Entre 2019 e 2024 foram adotadas 1.078 crianças portuguesas, das quais pelo menos 35 foram integradas em famílias que vivem no estrangeiro, em países como Malta, Bélgica, em França, Brasil e Itália.
Uma investigadora da Universidade do Porto disse esta quarta-feira que a maioria das crianças portuguesas propostas para adoção internacional tem necessidades específicas por falta de famílias, em Portugal, que adotem menores com estas características.
"As crianças portuguesas que são propostas para a adoção internacional, são as crianças que têm certas características que fazem com que não haja candidatos cá [em Portugal]", disse à Lusa a investigadora e também professora da Faculdade de Psicologia e de Ciências da Educação da Universidade do Porto Maria Barbosa Ducharne, dando como exemplo atrasos no desenvolvimento.
Maria Barbosa Ducharne disse que as crianças portuguesas adotadas no estrangeiro por norma têm "atrasos graves de desenvolvimento", doenças, "limitações de outra ordem" e enfrentam "situações realmente mais desafiantes para as quais" não é possível encontrar uma família em Portugal.
Maria Barbosa Ducharne resalvou, no entanto, que a adoção internacional "tem pouca expressão em Portugal".
Entre 2019 e 2024 foram adotadas 1.078 crianças portuguesas, das quais pelo menos 35 foram integradas em famílias que vivem no estrangeiro, em países como Malta, Bélgica, em França, Brasil e Itália, segundo os Relatórios Anuais de Atividades do Conselho Nacional para a Adoção, órgão que congrega todos os organismos de Segurança Social para intervir em matéria de adoção de crianças.

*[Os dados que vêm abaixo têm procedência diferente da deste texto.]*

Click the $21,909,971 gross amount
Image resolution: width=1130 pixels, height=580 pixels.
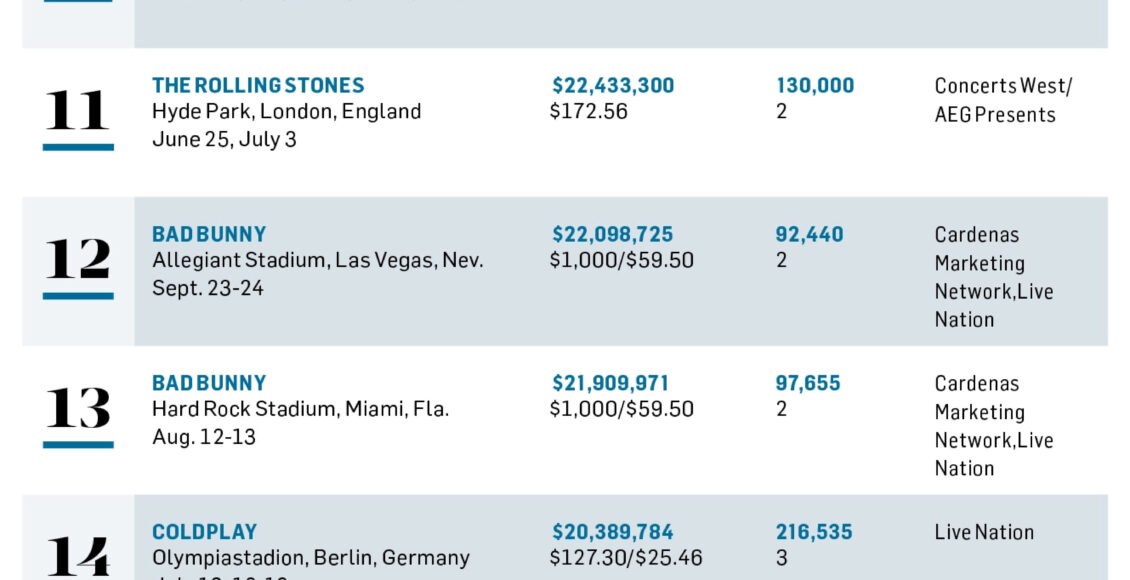click(610, 384)
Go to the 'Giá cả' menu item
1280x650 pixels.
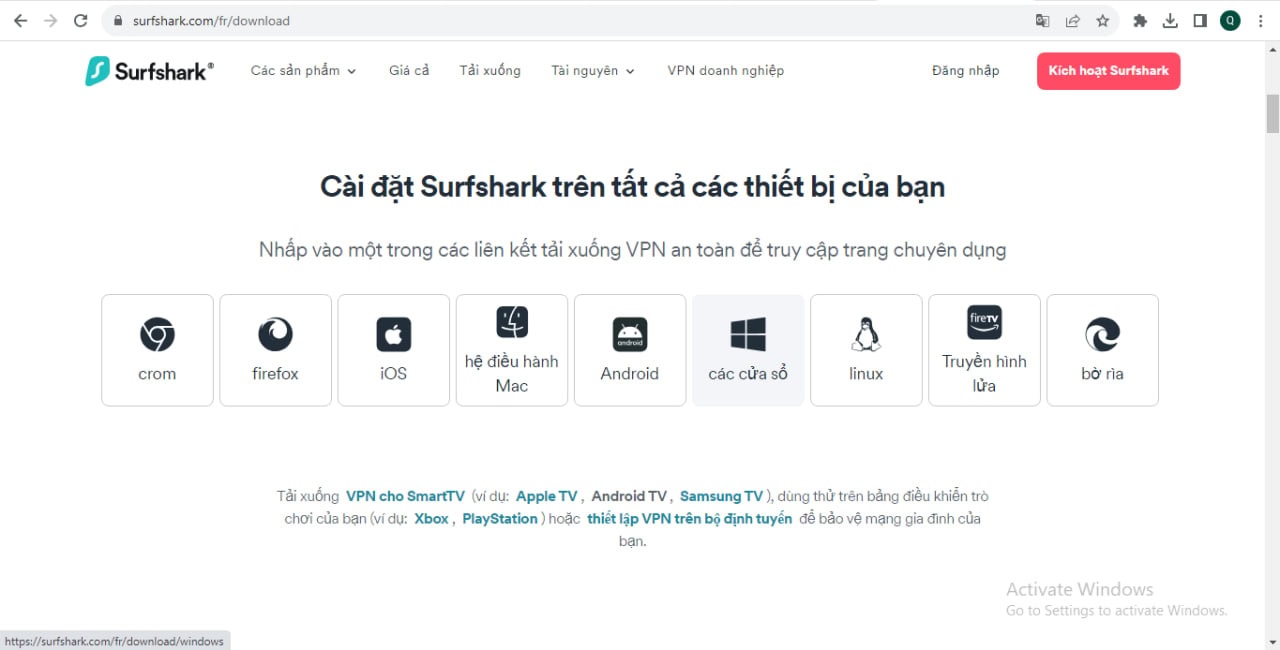pyautogui.click(x=409, y=71)
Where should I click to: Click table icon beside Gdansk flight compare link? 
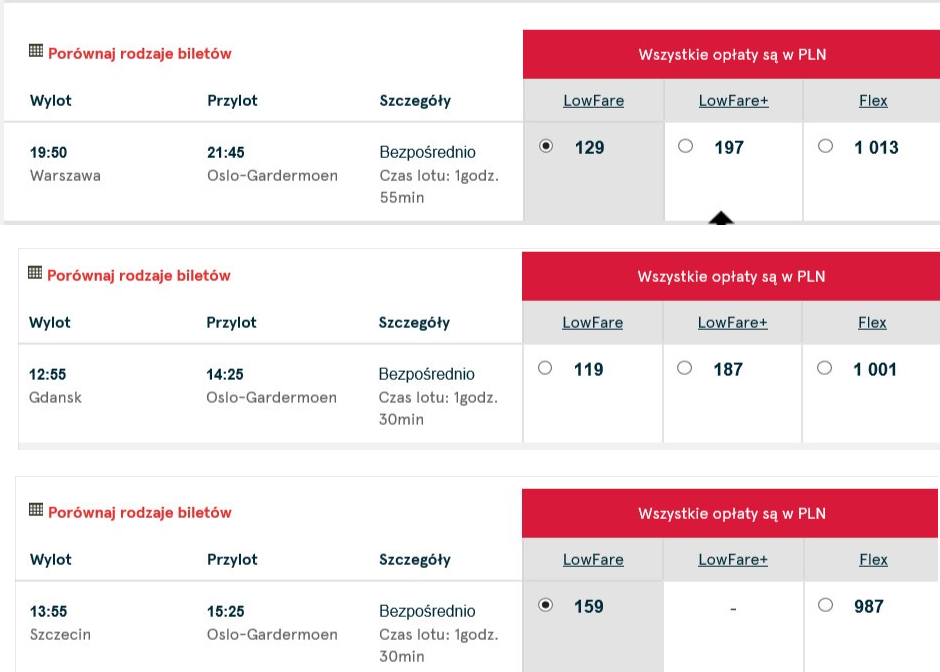[35, 273]
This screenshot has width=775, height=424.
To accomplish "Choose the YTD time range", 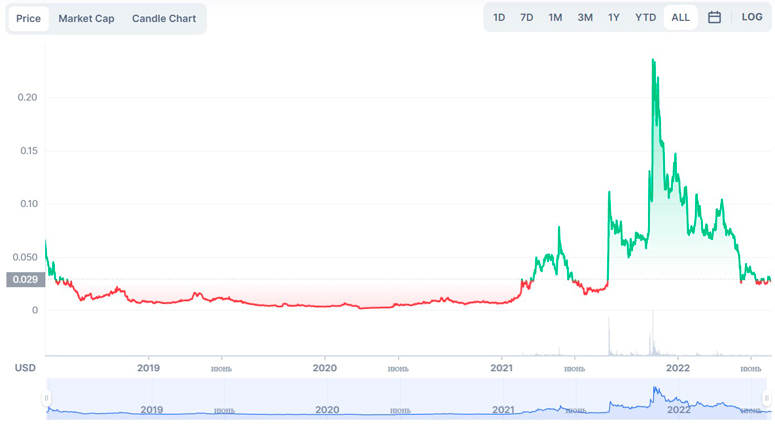I will [x=646, y=18].
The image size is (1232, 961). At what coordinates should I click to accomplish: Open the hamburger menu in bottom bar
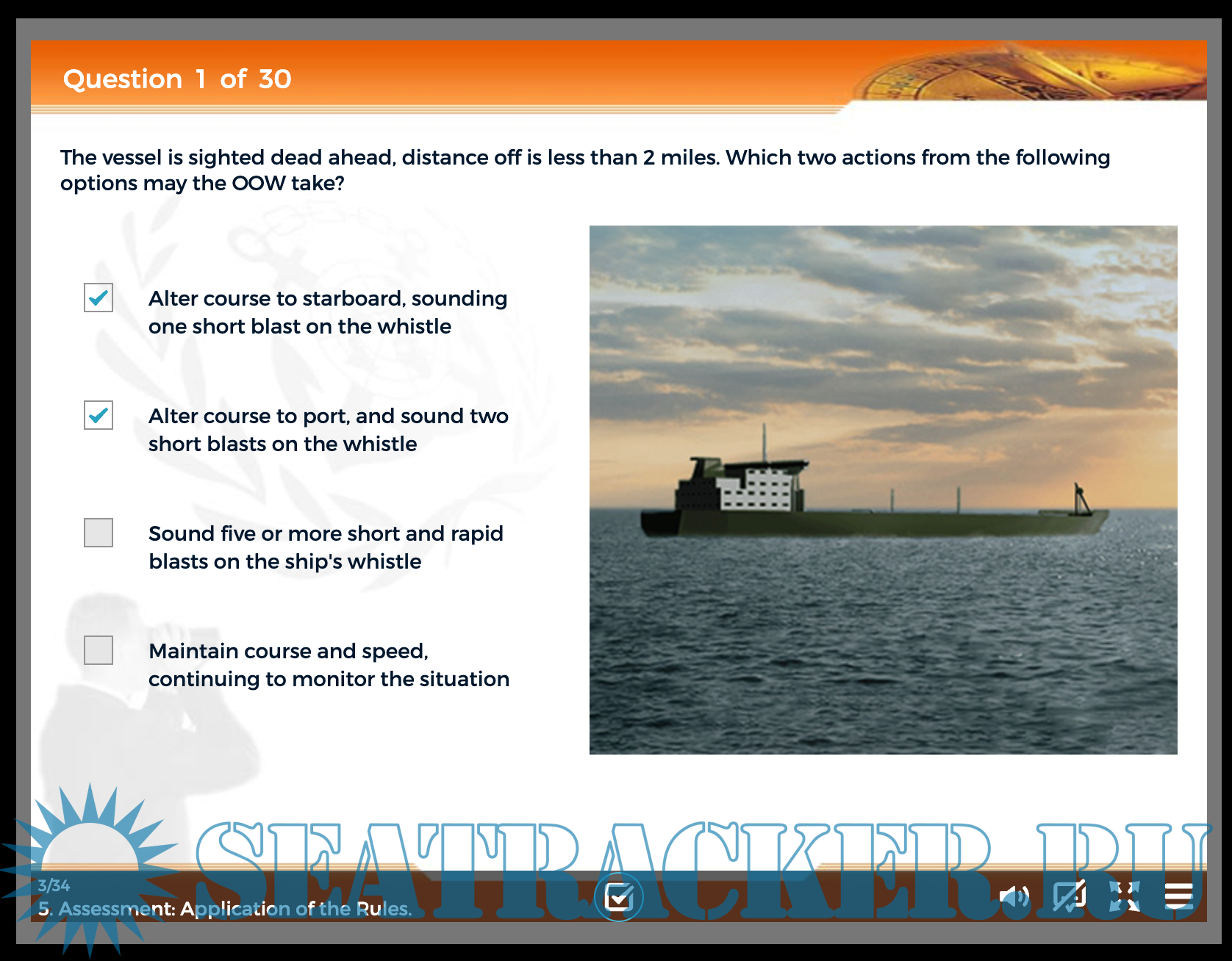click(x=1178, y=896)

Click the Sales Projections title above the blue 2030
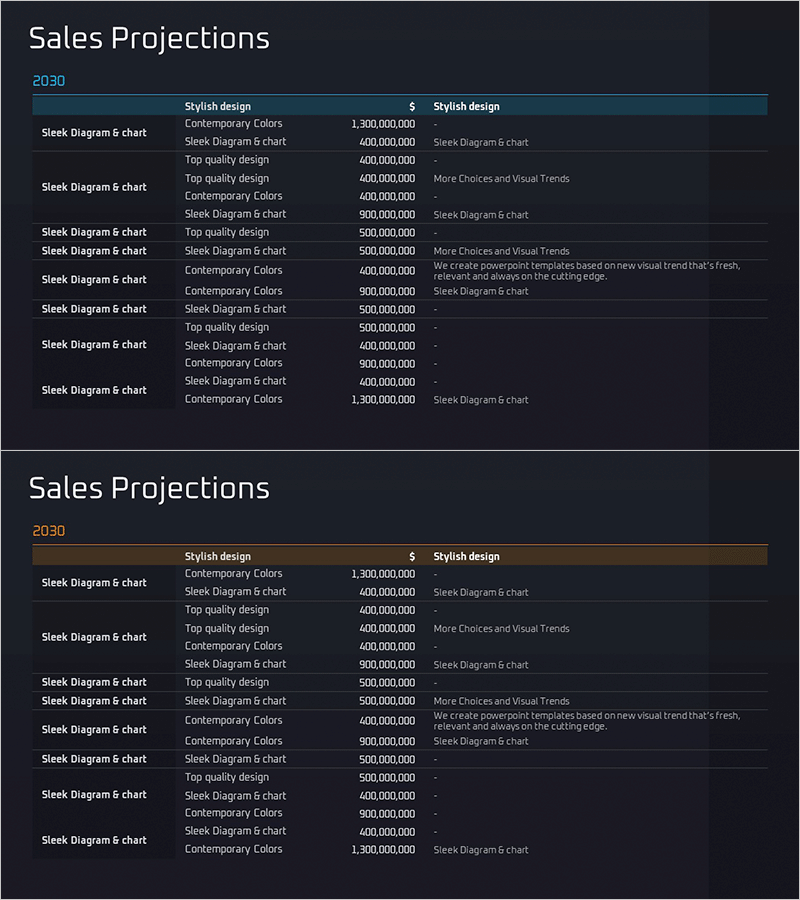tap(149, 39)
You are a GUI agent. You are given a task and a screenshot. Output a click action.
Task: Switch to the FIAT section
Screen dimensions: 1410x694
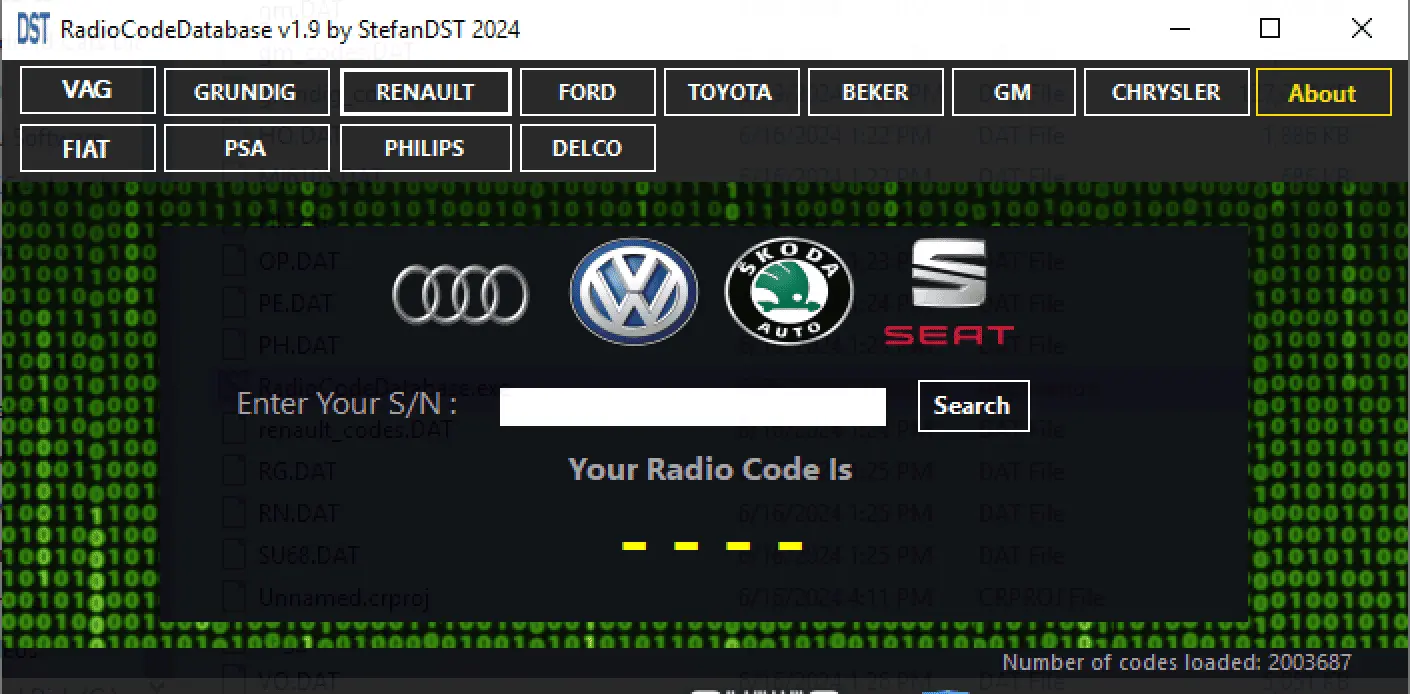click(88, 148)
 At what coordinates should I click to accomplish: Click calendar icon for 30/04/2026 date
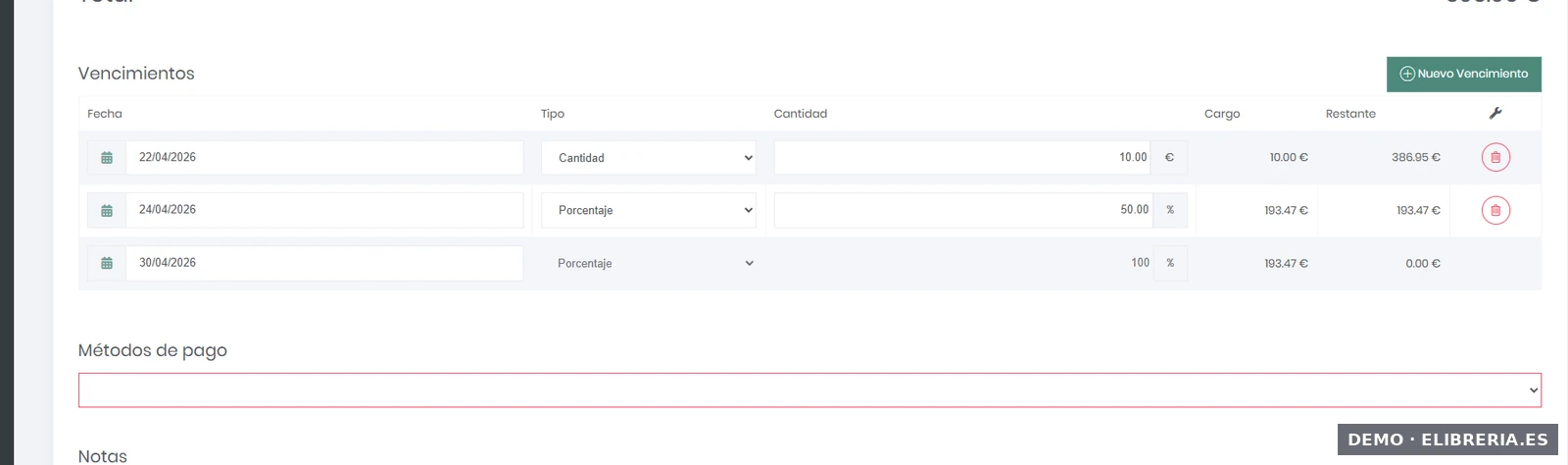point(107,264)
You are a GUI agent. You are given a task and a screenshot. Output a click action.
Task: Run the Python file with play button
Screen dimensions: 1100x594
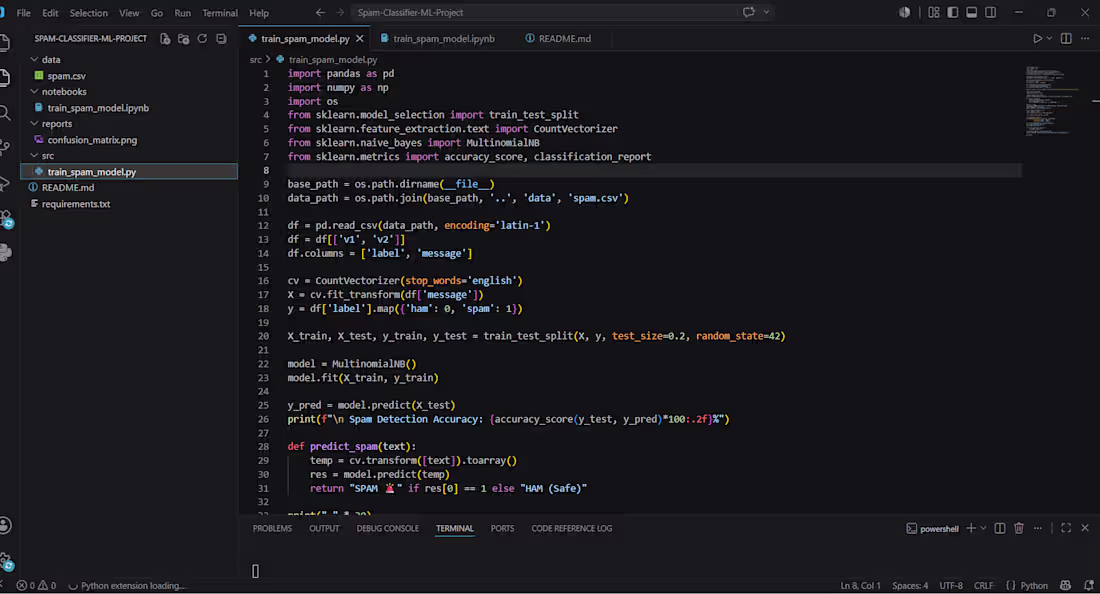click(1037, 39)
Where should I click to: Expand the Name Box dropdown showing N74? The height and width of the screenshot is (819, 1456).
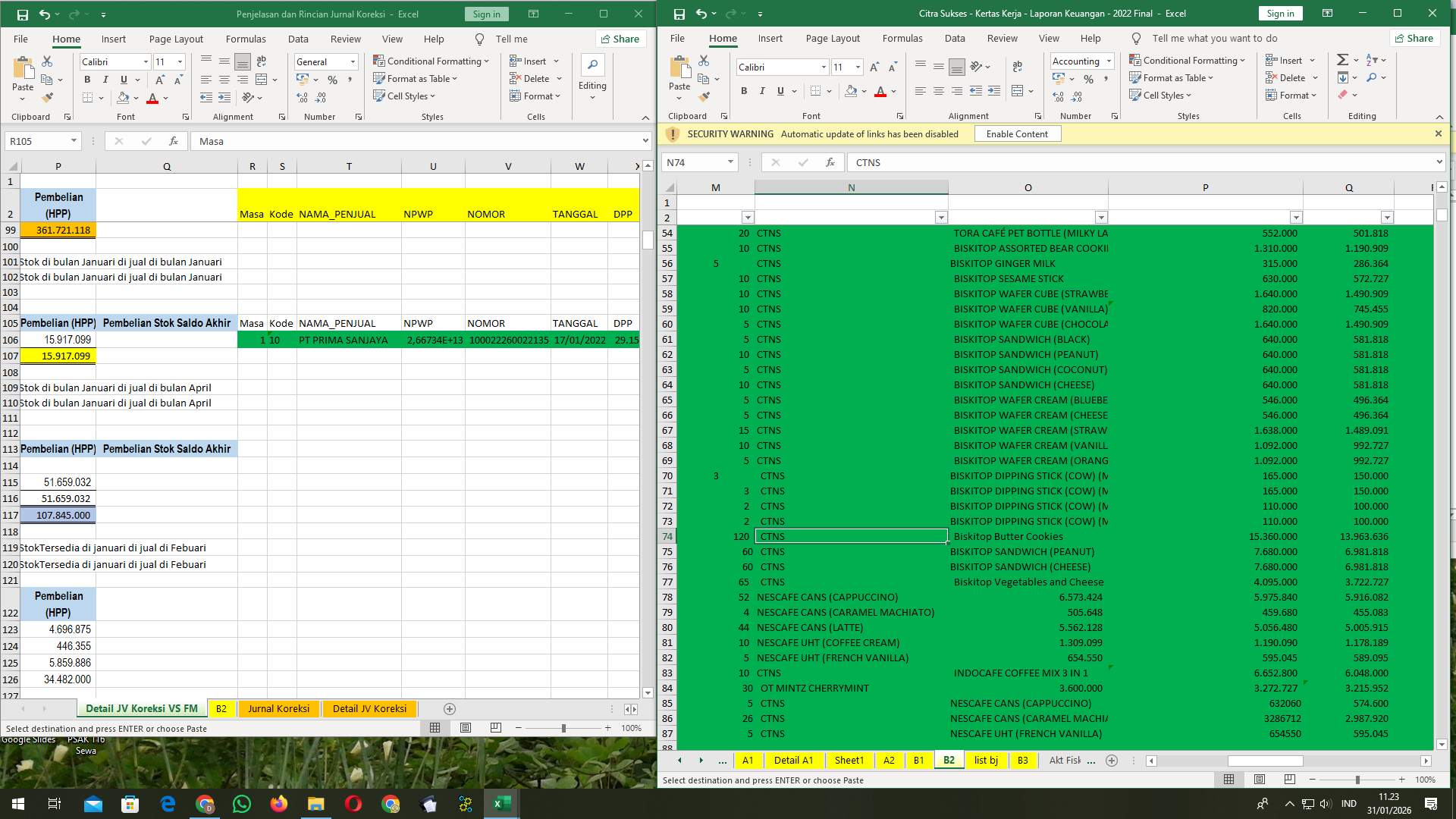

"Em Portugal também temos famílias disponíveis para adotar crianças com algumas necessidades especiais e com algumas características específicas mas há muito mais candidatos que pretendem uma criança sem problemas de saúde, e sem atrasos de desenvolvimento e sem exigências acrescidas", explicou Maria Barbosa Ducharne, organizadora da 9.ª conferência internacional sobre investigação em adoção, (ICAR9, na sigla em inglês), que decorre até sexta-feira no Porto.
A investigadora disse que as crianças com estas características "podem ter comportamentos que exigem uma melhor comunicação entre os pais que vão adotar e a criança que vem a ser adotada", uma vez que, normalmente "são crianças com algumas alterações na trajetória de desenvolvimento".
A investigadora referiu ainda que "as dificuldades de comunicação numa língua estrangeira ainda se acentuam mais".
Segundo Maria Barbosa Ducharne, para estas crianças "pode ser mais desafiante" compreender o processo de adoção, indicando que podem ter dificuldades de regulação emocional e de conduta.
A investigadora disse que quando não é encontrada uma família em Portugal para adotar a criança "há um anúncio junto de várias agências de adoção internacional", onde a criança é apresentada com as características específicas.
A adoção internacional só é permitida quando é impossível encontrar uma família para a criança no seu país de origem e exige a participação e colaboração obrigatória das autoridades centrais dos países envolvidos. A colaboração entre a Autoridade Central para a Adoção Internacional, gerida pelo Instituto da Segurança Social, e outras autoridades, nomeadamente diplomáticas e policiais, também é obrigatória.